He woke. Pain squinted at the back of his head and a local area of his nose with a tunneling gnawing stab. As he rolled slightly he left a small thick crimson puddle. He undid his eyes, like zippers they peeled back to see DEATH hoving into view. Outlined with roses and thorns, it was set on a gunmetal grey clasp with the words BEFORE DISHONOUR. His focus gripped the belt buckle framed by the bangs of a brunette.
He leaned and pushed himself up, the pain attacked his frontal lobe. He felt pitiless and stupid.
‘You?’ she said.
‘I?’ said Lamar. ‘I must have hit a pole or something.’
She was a mass of hair in striped long-sleeved top under black t-shirt, the figure encased in jeans and boots. He forgot about the blood seeping out of his head ringed by the monotony of centre-stage nose pain, he even forgot who he was. He reached for a name but none came and the city ran in a blur all around him. La - mar … It came from out of nowhere. He didn’t find it easy with his tongue stuck in the corner of his mouth like an embarrassed fourteen-year-old.

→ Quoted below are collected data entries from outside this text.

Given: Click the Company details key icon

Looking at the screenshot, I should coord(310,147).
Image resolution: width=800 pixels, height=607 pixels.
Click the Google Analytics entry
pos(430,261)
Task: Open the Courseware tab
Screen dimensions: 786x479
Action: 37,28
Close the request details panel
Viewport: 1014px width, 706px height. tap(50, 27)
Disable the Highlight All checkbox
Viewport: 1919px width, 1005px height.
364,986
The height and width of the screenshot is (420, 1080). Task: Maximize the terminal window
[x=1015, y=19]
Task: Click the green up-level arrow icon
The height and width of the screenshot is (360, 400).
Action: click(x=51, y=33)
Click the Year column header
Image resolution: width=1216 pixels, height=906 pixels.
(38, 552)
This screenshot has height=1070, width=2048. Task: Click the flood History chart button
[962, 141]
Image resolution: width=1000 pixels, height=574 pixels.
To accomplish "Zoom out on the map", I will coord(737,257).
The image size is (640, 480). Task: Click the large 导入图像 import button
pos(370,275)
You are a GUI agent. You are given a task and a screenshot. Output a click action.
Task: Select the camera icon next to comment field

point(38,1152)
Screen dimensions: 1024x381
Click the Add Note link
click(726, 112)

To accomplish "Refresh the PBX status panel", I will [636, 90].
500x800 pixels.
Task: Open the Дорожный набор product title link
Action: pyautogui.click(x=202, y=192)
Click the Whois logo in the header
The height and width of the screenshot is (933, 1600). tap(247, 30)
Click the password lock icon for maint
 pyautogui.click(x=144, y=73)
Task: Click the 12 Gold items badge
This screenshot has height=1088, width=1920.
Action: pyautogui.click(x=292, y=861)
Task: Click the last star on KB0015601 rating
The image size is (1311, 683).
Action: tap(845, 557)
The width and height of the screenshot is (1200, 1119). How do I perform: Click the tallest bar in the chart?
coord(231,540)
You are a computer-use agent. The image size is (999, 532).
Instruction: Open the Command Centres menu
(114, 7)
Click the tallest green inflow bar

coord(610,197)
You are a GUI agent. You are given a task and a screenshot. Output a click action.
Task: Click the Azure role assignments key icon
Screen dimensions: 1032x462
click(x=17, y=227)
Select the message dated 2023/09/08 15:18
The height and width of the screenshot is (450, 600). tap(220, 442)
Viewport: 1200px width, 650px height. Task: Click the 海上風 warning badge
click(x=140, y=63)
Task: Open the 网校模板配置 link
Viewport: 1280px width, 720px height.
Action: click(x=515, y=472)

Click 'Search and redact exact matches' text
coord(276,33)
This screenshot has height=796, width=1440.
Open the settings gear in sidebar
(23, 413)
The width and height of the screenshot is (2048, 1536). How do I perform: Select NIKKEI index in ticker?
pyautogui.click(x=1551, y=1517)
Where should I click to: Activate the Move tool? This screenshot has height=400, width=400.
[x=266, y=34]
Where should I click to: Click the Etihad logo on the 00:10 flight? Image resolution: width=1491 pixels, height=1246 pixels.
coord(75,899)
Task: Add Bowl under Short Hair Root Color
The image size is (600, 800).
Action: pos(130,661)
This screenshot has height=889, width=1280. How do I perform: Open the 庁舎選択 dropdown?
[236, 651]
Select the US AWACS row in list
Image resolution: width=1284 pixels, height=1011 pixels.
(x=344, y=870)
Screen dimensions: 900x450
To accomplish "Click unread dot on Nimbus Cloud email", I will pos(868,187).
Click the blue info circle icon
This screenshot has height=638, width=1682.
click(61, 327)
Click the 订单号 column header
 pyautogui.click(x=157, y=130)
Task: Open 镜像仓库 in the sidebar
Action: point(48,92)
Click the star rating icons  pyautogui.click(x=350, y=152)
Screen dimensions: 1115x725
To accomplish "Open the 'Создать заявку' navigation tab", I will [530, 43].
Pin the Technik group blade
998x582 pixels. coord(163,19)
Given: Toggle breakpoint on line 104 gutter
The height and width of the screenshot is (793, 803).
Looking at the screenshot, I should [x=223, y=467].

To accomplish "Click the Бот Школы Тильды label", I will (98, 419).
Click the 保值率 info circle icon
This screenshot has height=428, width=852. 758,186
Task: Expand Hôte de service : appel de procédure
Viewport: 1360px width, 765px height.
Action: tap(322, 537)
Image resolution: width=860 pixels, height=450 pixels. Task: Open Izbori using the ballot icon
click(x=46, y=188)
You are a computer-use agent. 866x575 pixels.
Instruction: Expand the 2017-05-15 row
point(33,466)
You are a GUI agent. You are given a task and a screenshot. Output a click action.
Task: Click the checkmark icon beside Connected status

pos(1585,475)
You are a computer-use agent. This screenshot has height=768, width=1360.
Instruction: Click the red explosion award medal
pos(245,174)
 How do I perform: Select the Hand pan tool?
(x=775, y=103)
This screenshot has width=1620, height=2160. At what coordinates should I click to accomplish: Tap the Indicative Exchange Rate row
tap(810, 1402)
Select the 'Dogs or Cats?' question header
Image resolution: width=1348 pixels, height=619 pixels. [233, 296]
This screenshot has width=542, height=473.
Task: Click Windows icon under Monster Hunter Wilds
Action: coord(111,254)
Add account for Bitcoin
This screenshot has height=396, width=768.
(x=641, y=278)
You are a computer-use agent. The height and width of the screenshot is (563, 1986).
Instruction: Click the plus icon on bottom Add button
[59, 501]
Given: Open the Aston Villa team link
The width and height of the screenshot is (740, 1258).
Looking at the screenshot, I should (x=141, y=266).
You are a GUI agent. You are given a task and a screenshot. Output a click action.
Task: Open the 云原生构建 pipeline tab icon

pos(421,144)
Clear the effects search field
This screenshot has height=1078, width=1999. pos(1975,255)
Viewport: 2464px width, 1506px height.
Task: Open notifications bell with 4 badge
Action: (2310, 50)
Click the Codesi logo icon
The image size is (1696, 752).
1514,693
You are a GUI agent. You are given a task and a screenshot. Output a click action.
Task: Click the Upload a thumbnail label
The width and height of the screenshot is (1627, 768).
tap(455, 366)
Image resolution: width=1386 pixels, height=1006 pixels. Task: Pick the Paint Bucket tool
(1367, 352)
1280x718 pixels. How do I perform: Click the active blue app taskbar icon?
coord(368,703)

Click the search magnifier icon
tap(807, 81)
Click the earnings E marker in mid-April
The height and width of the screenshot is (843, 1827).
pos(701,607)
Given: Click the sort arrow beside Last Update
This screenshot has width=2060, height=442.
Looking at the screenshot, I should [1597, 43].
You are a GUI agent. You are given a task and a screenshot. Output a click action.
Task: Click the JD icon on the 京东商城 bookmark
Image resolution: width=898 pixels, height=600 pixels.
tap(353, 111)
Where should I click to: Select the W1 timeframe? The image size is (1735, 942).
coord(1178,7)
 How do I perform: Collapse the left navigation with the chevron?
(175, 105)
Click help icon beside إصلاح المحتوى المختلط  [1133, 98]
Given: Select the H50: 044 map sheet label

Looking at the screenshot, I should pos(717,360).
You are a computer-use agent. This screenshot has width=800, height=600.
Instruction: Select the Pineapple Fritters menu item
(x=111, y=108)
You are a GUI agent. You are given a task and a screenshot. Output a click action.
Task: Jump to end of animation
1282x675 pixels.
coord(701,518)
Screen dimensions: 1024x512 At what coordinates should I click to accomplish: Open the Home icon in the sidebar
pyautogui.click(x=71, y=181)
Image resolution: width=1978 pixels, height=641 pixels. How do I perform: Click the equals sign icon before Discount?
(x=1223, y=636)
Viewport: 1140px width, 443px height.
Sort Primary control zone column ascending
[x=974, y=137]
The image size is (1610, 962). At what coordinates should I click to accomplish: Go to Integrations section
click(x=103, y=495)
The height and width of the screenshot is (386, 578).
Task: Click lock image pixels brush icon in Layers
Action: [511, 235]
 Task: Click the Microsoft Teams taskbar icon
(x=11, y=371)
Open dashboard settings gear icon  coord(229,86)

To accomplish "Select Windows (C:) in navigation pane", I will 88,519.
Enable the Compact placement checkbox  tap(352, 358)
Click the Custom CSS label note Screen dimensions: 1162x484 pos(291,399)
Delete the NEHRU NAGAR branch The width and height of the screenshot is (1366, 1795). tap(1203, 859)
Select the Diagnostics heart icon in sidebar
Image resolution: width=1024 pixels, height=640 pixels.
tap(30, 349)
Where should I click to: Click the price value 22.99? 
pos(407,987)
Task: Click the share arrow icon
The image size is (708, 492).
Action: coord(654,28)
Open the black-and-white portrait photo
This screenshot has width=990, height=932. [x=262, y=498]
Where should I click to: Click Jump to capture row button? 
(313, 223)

She pointed at the pole helpfully and Lamar answered her facetiously, forgetting his manners again and she looked at him like she wanted to knock him over herself but she softened to the fool on the pavement in front of her and framed his head in her hands and imparted her knowledge on head injuries in a broad southern people’s accent that Lamar thought tremendously unique and was given pause again himself as he remembered the jet, in silver and black, like a silent and measured missile flying past the towers on the western ridge. Flew seemed a bit strong – it sneaked through the canyon between the buildings, cutting a path by stealth.
He mopped the blood matting on the back of his head with his tie and she stood up stretching herself before him, pulling her eyes wide to remind him he’d live and inquiring if he thought he could walk.
Lamar nodded because he didn’t know what else to do and then he asked who she was. She flashed her face back and Lamar copped a few frames of hair commercial as she mouthed ‘Terri … Terri Columbine’ and disappeared, sucked inside the glass-fronted hotel. Her sympathy to Lamar now only felt an inference. Columbine? Didn't they make stockings?
He blew his nose. A blood-chunk landed on his pants leg. He rubbed at it. She thought he was an idiot wandering dazed. She didn't know he was going to be a buyer for Gentry Ltd. He’d be every inch the modern corporate animal. Wouldn’t he?